START Given records
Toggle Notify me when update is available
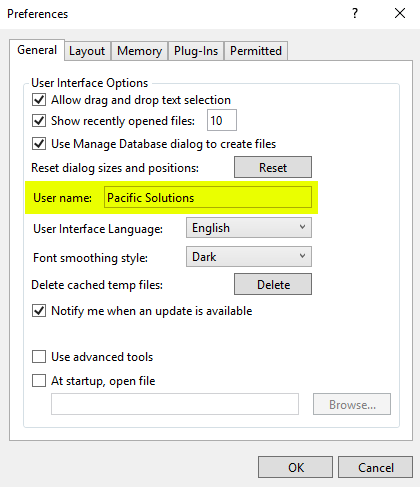Screen dimensions: 420x487 point(39,311)
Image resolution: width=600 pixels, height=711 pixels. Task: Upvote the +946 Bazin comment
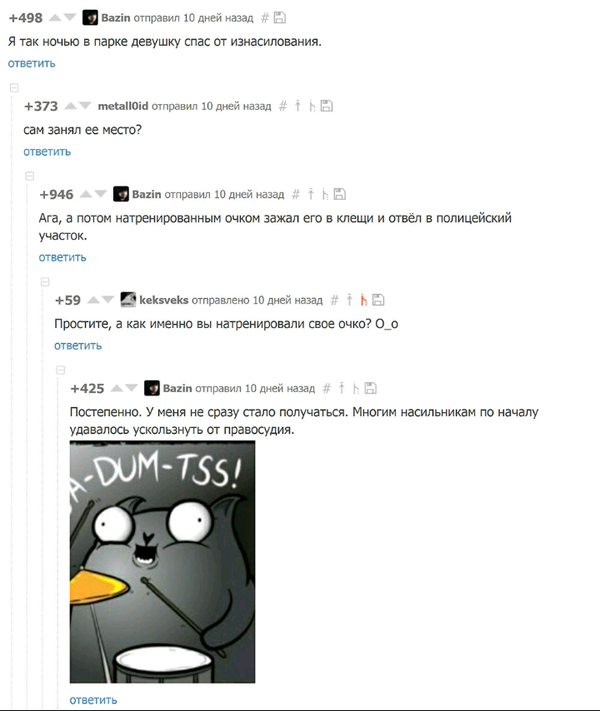click(86, 194)
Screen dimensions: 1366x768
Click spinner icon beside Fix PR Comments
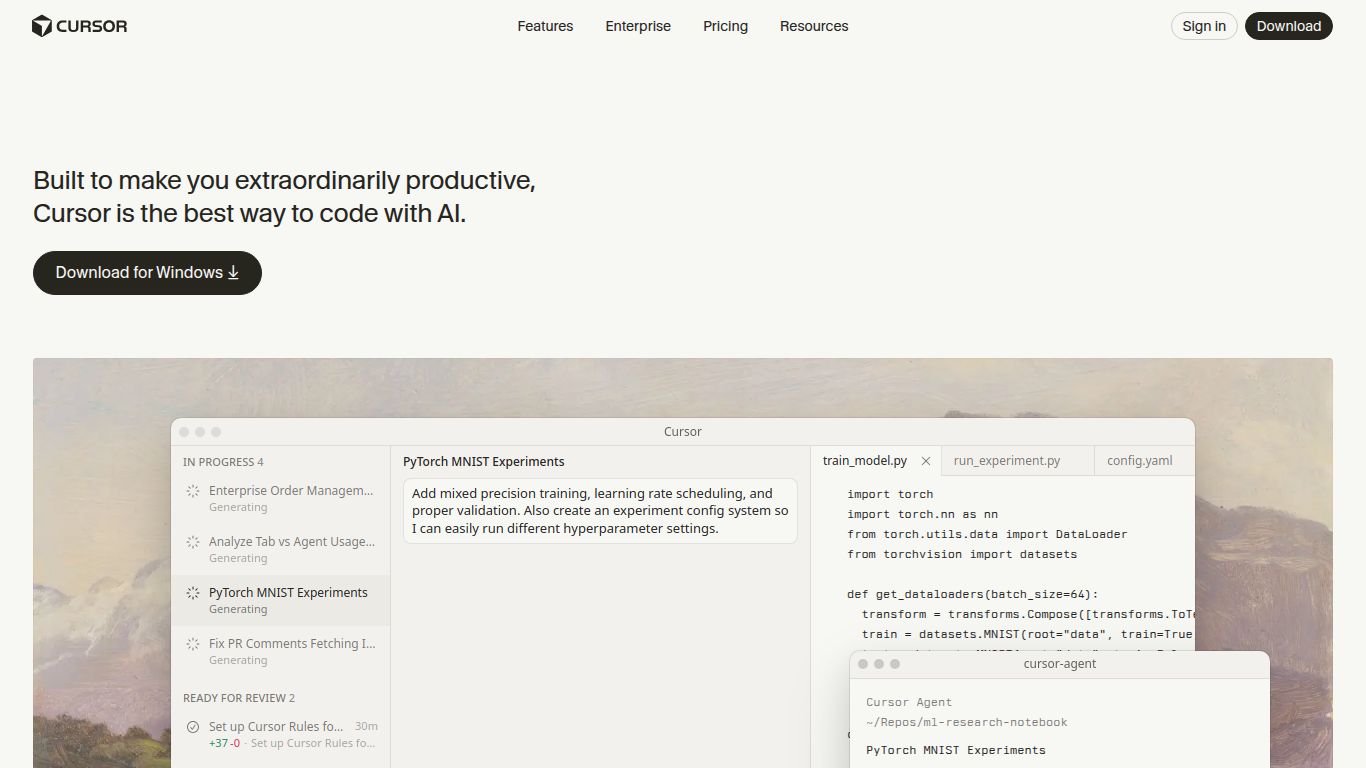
END Given records
__Exercise__
A word-for-word repeat of the lines from the line with "Image resolution: width=600" to the last line of the data, both ends included and pictures left out, is all that should appear.

__Exercise output__
Image resolution: width=600 pixels, height=711 pixels. Task: Upvote the +946 Bazin comment
click(86, 194)
Screen dimensions: 1366x768
Click spinner icon beside Fix PR Comments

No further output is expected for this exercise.